Andrew: But I also haven’t traveled abroad too much. But in England, I’ll eat fish and chips. That counts for something, right? [laughs]
Laura: No, it doesn’t.
Andrew: No?
Laura: No, Andrew.
Andrew: Well, I don’t eat fish over here, so it’s a big deal when I eat it over there. [laughs]
Laura: Oh dear.
Eric: Oh, Andrew. Sweet summer child.
[Andrew and James laugh]
Eric: I have had a number of… just this week, Indian food. Chicken tikka masala.
Laura: Oh, yeah.
Eric: And it’s just different ways of doing chicken or curries or different spices with the same foods that I know and love. It’s still chicken; it’s just different. And pho, if you guys have ever had pho…
Laura: Oh, yeah, I love pho.
Eric: It’s so delicious. And on a cold night it’s the most perfect tonic for however which way you’re feeling, and I just ended up loving… and Pad Thai.
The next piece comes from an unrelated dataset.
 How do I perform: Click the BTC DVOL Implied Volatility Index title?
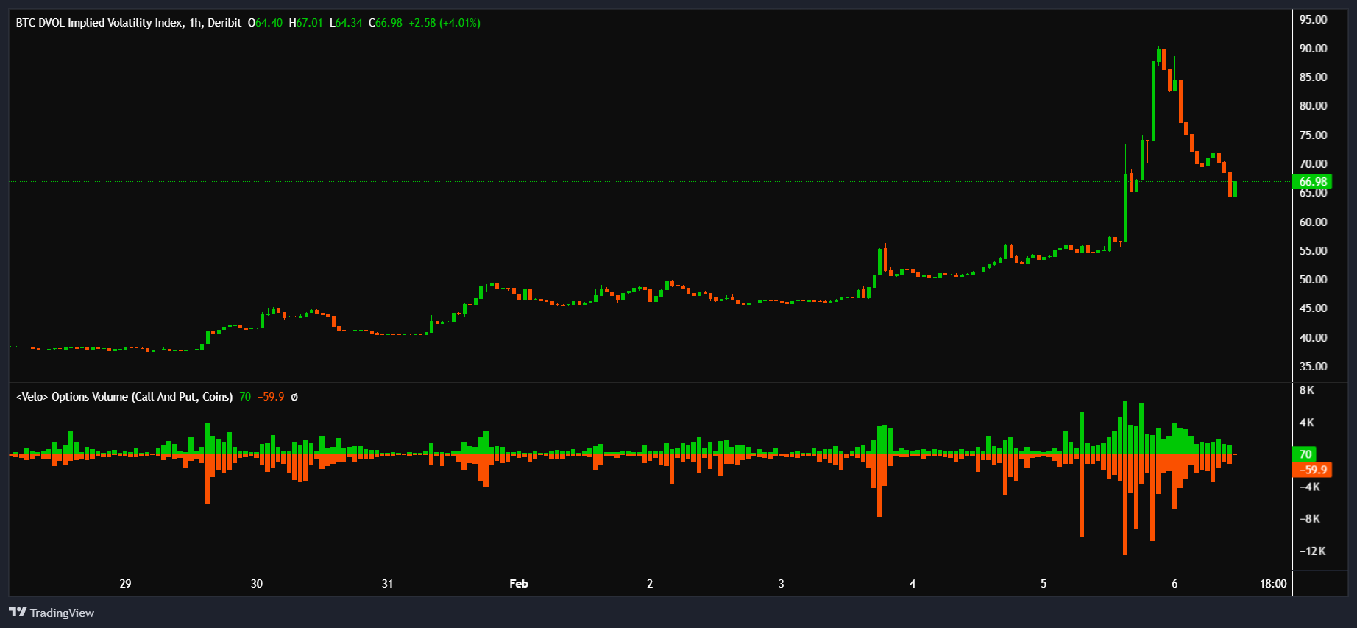coord(99,23)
There’s so many other wonderful dishes that I just never tried.
Laura: Okay, I’m so excited now because when we go to Podcast Movement in DC in August, we have to go out for a ton of different amazing foreign foods, because DC has an amazing food scene. Eric, I would love to introduce you to some other varieties like Ethiopian food, just based on what you’re describing here. I feel like you would really like it, so let’s do it.
Andrew: You guys have fun; I’ll be at Taco Bell trying out their new menu. Did you hear about their new menu?
Eric: Oh, Andrew!
Laura: Boring.
[Andrew laughs]
Laura: I did hear about the new menu with their Baja Blast pie. No.
Eric and James: Ew.
Andrew: Yeah, and they’re doing their own Choco Taco now.
James: Well, that I accept.
[Andrew laughs]
James: I totally ship a chocolate taco.
Eric: James, what are some of your favorite non-American dishes?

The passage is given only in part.